The launch is part of a high-technology project undertaken to develop solutions to environmental challenges and address climate change.
Using state-of-the-art space technologies, DMSat-1 will monitor, collect and analyse environmental data as well as measure air pollutants and greenhouse gases.
The environmental satellite will also help create maps of the concentration and distribution of greenhouse gases in Dubai and the UAE and study seasonal changes in the presence of these gases.
Data provided by the satellite will be used in several areas including finding solutions to environmental challenges, developing long-term plans to address urban pollution and climate change and environmental forecasting in Dubai.
This data will also help enhance the emirate's leading role in developing quality projects and pioneering research in the domain of climate change.
The DMSat-1 project will help build new capabilities in the field of environmental research at the local level, and provide new opportunities for harnessing space technology to enhance environmental sustainability.

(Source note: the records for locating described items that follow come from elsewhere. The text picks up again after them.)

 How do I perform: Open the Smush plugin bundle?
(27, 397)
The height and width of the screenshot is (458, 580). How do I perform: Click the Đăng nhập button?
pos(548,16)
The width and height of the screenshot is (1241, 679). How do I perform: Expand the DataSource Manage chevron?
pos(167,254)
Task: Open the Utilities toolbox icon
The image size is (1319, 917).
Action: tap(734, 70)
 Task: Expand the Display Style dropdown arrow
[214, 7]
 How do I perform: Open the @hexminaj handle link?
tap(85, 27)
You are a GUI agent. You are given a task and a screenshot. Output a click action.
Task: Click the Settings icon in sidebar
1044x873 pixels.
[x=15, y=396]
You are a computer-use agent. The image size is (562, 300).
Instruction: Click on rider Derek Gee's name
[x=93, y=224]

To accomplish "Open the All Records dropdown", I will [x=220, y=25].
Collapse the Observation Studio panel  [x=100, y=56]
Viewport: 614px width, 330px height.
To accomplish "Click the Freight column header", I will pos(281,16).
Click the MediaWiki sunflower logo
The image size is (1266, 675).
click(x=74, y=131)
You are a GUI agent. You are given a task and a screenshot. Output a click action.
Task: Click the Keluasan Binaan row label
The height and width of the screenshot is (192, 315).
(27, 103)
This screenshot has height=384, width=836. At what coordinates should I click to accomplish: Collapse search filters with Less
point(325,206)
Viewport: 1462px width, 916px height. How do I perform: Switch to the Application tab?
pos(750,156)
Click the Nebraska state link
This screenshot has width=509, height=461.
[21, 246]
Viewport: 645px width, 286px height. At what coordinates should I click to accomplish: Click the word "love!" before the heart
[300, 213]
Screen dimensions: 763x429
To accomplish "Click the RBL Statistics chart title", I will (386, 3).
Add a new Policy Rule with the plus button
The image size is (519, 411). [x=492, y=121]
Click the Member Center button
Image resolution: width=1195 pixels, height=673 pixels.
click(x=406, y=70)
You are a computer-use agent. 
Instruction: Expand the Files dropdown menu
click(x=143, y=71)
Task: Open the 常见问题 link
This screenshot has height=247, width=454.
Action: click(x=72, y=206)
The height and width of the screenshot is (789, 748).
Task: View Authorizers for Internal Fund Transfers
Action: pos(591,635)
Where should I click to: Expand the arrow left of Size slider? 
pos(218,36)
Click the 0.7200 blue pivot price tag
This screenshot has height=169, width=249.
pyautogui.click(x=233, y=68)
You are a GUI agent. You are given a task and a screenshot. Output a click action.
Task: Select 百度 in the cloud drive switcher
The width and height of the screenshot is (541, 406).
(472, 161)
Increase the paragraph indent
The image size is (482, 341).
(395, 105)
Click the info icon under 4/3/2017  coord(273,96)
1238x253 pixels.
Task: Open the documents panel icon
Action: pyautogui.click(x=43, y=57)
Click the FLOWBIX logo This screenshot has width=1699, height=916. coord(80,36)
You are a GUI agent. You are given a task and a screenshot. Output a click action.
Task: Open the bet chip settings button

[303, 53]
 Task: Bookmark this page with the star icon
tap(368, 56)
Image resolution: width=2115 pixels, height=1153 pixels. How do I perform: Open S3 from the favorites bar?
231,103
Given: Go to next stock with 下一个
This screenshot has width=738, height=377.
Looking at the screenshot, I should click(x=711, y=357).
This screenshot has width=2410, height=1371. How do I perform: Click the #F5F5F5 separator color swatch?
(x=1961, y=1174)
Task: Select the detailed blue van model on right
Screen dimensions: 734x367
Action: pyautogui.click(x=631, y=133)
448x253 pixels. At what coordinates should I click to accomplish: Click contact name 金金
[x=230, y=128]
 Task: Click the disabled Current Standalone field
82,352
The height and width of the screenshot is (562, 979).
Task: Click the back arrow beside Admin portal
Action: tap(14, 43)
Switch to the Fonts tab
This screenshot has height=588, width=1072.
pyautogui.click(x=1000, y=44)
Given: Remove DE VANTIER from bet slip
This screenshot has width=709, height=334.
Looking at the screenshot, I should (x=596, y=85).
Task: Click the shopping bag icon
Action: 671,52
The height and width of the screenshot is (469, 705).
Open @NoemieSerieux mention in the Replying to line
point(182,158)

Essential data provided by the DMSat-1 satellite will enable Dubai Municipality to respond to global environmental changes, identify steps to combat climate change and develop long-term environmental plans, Dawoud AlHajri, Director General of Dubai Municipality, said.
Yousuf Hamad AlShaibani, Director General, MBRSC, said that the emergence of new capabilities and competencies is helping the country expand its expertise in using space technology to provide solutions.
Local institutions are increasingly interested in the space sector and in utilising advanced scientific methods to meet challenges. The launch of the DMSat-1 satellite supports the UAE's aspirations in this field, he said.
The launch of the satellite strengthens the UAE's implementation of the Paris Climate Agreement, which requires the country to generate data on greenhouse gas emissions and build national capacities to study global warming.